Saved data entries
┄┄┄┄┄┄┄┄┄┄┄┄┄┄┄┄┄┄┄┄
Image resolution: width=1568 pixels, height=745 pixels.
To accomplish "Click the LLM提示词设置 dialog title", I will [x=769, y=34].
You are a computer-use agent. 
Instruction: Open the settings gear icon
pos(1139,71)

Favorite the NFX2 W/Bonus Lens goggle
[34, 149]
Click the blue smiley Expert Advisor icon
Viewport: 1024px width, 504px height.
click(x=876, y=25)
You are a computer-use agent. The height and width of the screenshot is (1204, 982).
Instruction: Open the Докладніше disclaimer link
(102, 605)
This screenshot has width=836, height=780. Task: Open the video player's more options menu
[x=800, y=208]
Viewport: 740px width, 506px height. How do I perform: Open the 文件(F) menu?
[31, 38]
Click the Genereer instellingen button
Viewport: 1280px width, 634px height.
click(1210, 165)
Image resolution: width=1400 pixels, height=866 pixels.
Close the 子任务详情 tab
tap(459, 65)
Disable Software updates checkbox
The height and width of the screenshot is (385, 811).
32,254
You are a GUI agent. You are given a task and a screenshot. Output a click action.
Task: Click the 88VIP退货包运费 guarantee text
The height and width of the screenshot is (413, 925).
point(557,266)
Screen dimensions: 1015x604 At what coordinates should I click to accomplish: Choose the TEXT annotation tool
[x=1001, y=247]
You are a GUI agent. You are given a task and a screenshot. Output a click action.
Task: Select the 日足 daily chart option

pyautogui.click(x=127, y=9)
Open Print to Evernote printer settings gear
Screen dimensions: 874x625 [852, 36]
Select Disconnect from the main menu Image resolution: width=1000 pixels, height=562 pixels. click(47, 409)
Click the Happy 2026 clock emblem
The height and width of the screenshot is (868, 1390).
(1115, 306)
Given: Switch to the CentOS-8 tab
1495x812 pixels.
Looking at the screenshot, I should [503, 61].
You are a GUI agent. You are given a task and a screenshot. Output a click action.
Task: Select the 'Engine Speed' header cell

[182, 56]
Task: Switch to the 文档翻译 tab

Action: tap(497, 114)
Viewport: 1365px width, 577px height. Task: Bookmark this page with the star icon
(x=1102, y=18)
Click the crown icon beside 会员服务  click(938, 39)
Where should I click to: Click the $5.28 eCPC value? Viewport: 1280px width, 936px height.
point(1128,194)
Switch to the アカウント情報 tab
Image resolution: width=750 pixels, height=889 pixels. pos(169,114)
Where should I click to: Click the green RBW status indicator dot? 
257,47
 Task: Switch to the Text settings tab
┄┄┄┄┄┄┄┄┄┄┄┄┄┄┄┄┄┄┄┄
# Your goal:
Your task is to copy every line in the entries that holds the string "computer".

# Solution to this task:
You are a computer-use agent. 
You are a computer-use agent. The height and width of the screenshot is (1204, 982).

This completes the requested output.